Honda’s CB750 was the king of 1960s motorcycles with a top speed of 125mph. The Honda had a 67bhp 736cc engine and weighed a lightweight 481lbs. Most 1969 CB750s were not equipped with fairings or windshields, which meant the rider was in the elements and felt full brunt of the wind at speed.
During the 1970s manufactures began to experiment with racing technology, i.e. fairings, on production motorcycles. The Suzuki GS1000 that was able to reach 154mph could be classified as a non-stock motorcycle, but with the Dunstall fairing installed it was still under warranty so technically it was a production motorcycle. Either way it was still a fast bike, with 74bhp from a 997cc four cylinder engine. The GS1000 was a weighed a bit more than the CB750 from the 1960s at 550lbs. Without the fairing it could reach 135mph.
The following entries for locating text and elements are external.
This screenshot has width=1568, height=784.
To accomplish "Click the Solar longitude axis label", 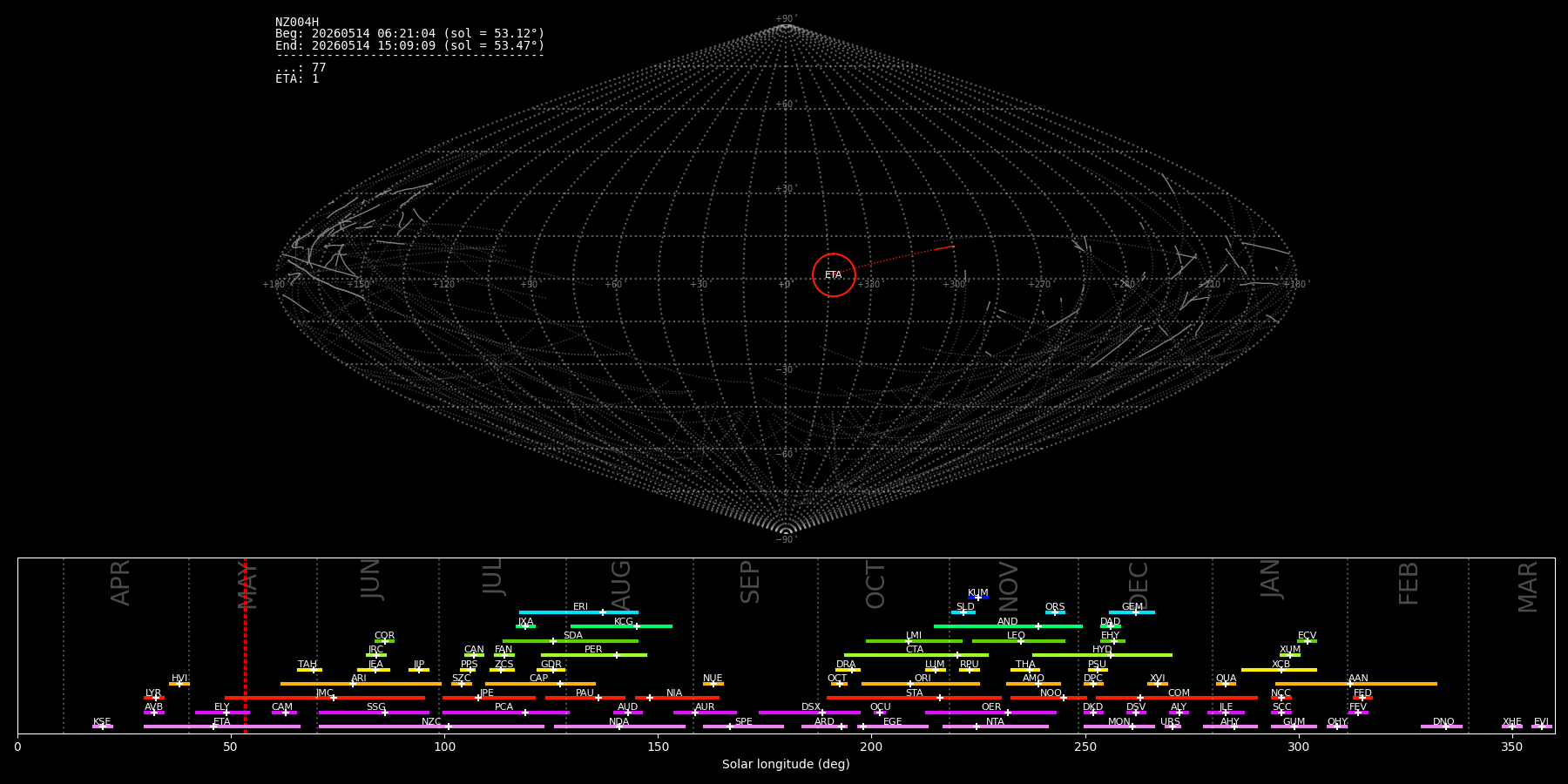I will tap(786, 765).
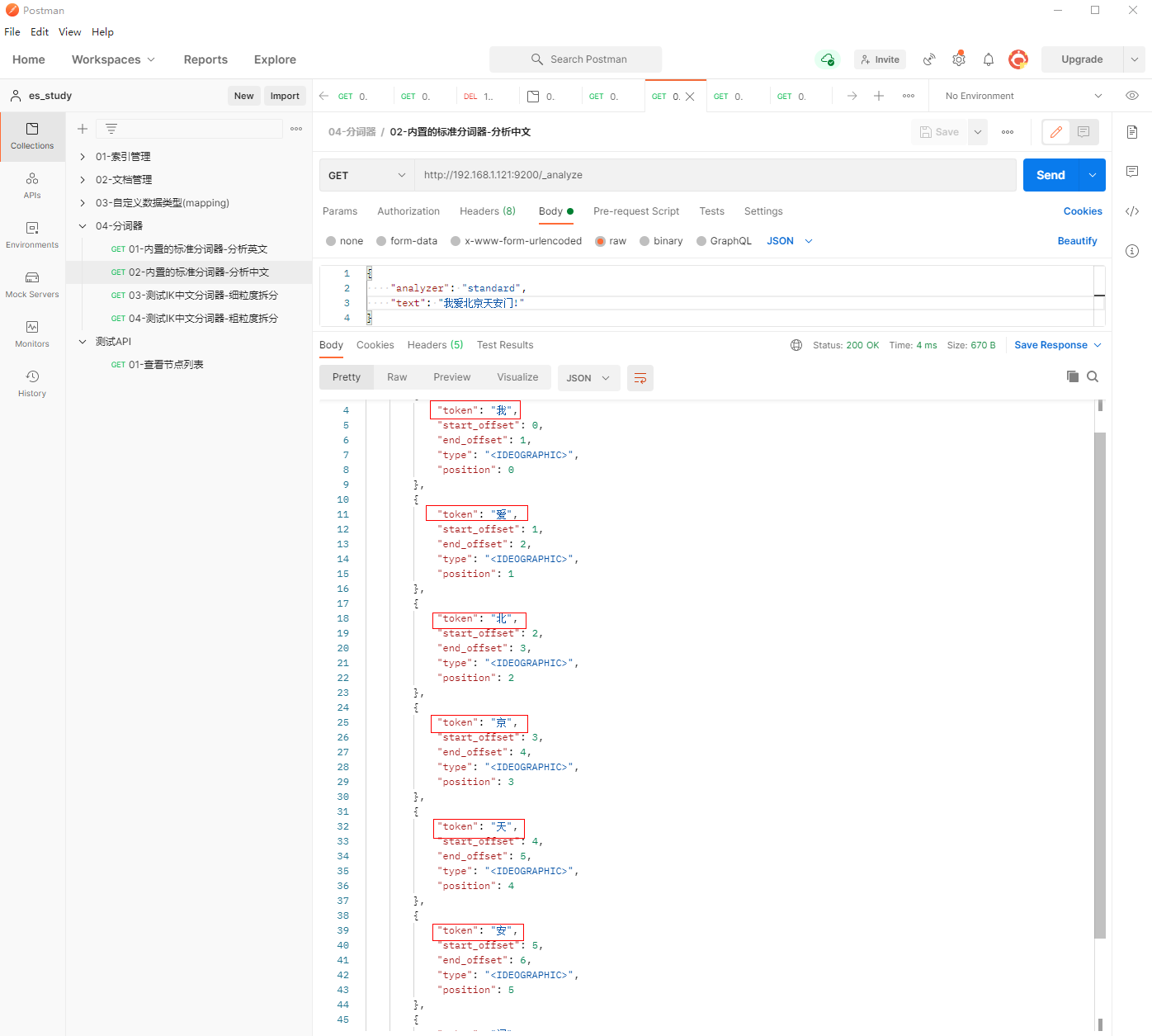Click the environment quick look eye icon
The width and height of the screenshot is (1152, 1036).
coord(1132,96)
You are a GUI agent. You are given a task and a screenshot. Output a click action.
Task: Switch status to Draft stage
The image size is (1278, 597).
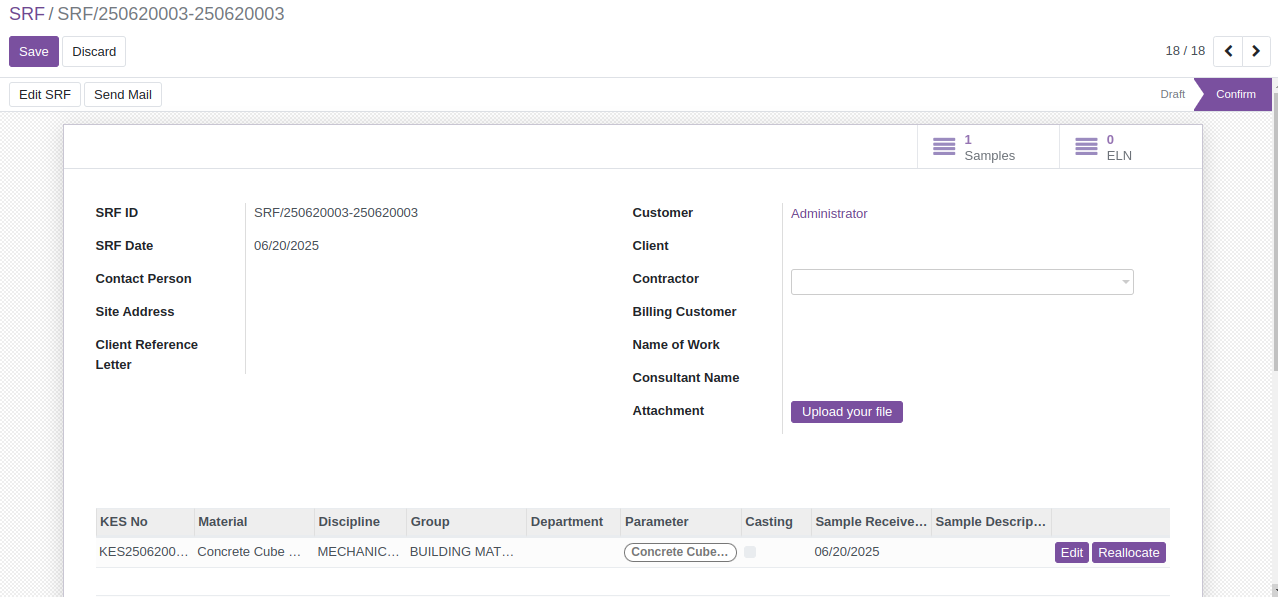coord(1172,94)
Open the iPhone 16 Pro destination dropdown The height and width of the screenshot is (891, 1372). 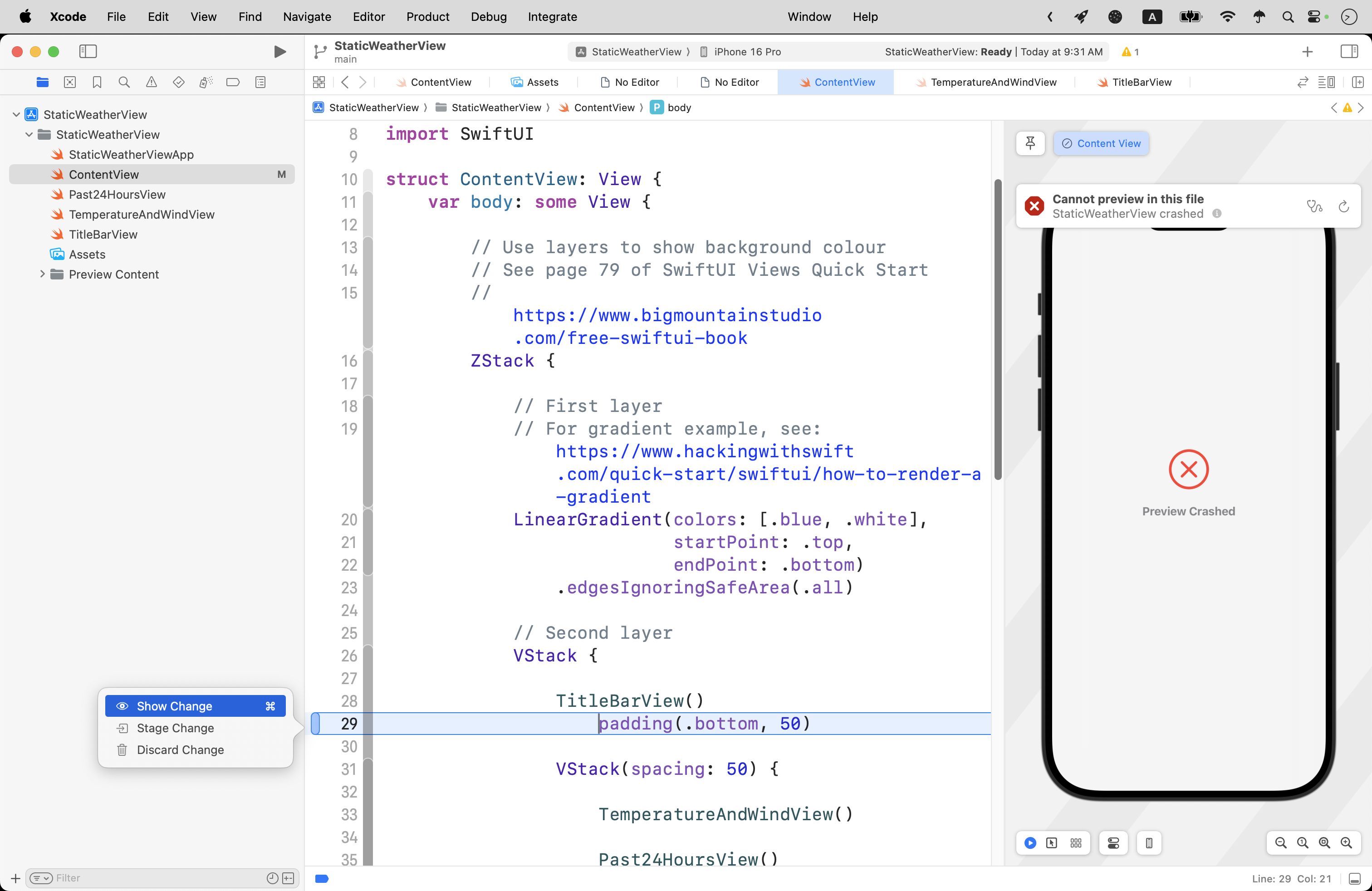[x=747, y=52]
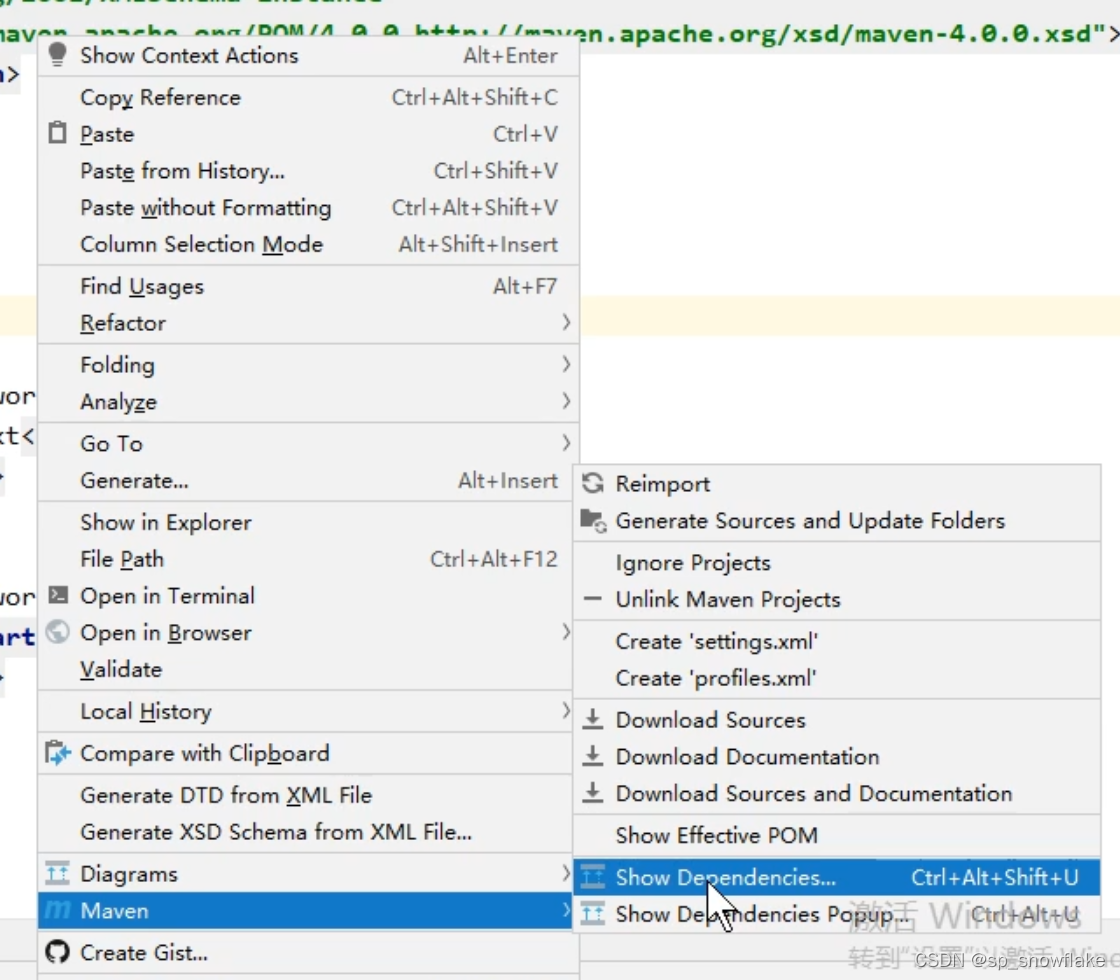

As the 1980s rolled around, fairings became essential parts to all fast production motorcycles, which lead to a dramatic increase in top speed across manufactures. Three motorcycles from Suzuki, Yamaha and Kawasaki could achieve over 165mph. The Yamaha FZR1000 EXUP led the way reaching 169mph. Its 1003cc four cylinder engine produced 135bhp for 1987-88 and 145bhp for 1989 and beyond.
The Guinness Book of World Records erred in granting the Honda V65 Magna as the fastest motorcycle for the 1980s, claiming that it had a “designed” top speed of 173mph. The V65 likely would not reach speeds that high, but it had the gearing to attempt it.
Today modern superbikes can reach speed approaching 200mph and even more with modifications, but how much speed is necessary? With an older motorcycle fast-enough speeds can be reached on a track and the owner can experience the thrills of riding a classic. Most former fastest motorcycles can be found around or below $5,000.